Task objective: Treat the line containing "Open the Language selector" as the first line of the answer and the last line of the data as its final line, reproducing every line between exactly.

(Stored items)

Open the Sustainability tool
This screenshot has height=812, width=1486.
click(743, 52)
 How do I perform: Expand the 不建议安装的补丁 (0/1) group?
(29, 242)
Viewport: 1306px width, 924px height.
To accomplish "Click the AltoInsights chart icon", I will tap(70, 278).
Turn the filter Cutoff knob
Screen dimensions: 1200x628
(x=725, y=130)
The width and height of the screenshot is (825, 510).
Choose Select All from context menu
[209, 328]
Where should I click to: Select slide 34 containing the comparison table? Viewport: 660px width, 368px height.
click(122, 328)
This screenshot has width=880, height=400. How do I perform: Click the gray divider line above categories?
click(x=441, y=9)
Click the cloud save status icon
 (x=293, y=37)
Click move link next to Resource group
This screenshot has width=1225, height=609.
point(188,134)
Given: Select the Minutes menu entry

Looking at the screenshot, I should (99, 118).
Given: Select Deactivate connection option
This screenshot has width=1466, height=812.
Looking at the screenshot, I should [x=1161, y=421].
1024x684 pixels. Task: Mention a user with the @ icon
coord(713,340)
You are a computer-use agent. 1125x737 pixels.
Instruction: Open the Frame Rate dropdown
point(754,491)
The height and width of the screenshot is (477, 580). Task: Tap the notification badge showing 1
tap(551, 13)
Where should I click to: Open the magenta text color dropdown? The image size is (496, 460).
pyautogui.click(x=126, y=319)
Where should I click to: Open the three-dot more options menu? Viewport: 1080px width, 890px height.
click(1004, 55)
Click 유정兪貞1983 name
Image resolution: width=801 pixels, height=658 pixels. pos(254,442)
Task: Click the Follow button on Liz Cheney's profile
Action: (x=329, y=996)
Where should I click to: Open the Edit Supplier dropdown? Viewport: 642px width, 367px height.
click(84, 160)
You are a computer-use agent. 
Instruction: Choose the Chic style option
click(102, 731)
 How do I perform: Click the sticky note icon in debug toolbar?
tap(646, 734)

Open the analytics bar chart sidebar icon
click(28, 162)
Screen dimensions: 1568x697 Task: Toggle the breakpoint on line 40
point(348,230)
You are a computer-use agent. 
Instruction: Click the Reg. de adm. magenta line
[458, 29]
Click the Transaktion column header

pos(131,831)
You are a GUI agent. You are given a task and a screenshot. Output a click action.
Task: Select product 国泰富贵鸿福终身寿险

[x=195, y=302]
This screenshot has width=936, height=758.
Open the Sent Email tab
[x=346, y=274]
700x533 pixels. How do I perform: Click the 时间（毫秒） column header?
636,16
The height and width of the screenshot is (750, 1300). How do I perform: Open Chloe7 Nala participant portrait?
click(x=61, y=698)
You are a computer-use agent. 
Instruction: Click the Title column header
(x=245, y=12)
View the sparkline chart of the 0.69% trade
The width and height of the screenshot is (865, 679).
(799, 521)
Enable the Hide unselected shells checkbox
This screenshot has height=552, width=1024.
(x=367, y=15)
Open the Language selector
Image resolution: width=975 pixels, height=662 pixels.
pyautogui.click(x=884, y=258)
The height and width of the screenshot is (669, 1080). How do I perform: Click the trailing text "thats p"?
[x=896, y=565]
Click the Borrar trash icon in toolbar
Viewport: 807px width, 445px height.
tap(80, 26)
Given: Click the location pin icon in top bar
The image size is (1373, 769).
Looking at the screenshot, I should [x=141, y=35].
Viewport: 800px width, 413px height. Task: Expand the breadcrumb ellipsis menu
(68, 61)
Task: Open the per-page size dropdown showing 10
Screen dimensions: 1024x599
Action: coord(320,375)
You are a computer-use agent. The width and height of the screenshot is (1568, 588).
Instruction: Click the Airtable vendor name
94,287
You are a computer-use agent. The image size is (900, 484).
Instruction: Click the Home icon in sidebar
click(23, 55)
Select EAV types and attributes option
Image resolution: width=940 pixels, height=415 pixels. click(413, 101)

Result:
Open the Language selector
Image resolution: width=975 pixels, height=662 pixels.
pyautogui.click(x=884, y=258)
The height and width of the screenshot is (669, 1080). How do I perform: Click the trailing text "thats p"?
[x=896, y=565]
Click the Borrar trash icon in toolbar
Viewport: 807px width, 445px height.
tap(80, 26)
Given: Click the location pin icon in top bar
The image size is (1373, 769).
Looking at the screenshot, I should [x=141, y=35].
Viewport: 800px width, 413px height. Task: Expand the breadcrumb ellipsis menu
(68, 61)
Task: Open the per-page size dropdown showing 10
Screen dimensions: 1024x599
Action: coord(320,375)
You are a computer-use agent. The width and height of the screenshot is (1568, 588).
Instruction: Click the Airtable vendor name
94,287
You are a computer-use agent. The image size is (900, 484).
Instruction: Click the Home icon in sidebar
click(23, 55)
Select EAV types and attributes option
Image resolution: width=940 pixels, height=415 pixels. click(413, 101)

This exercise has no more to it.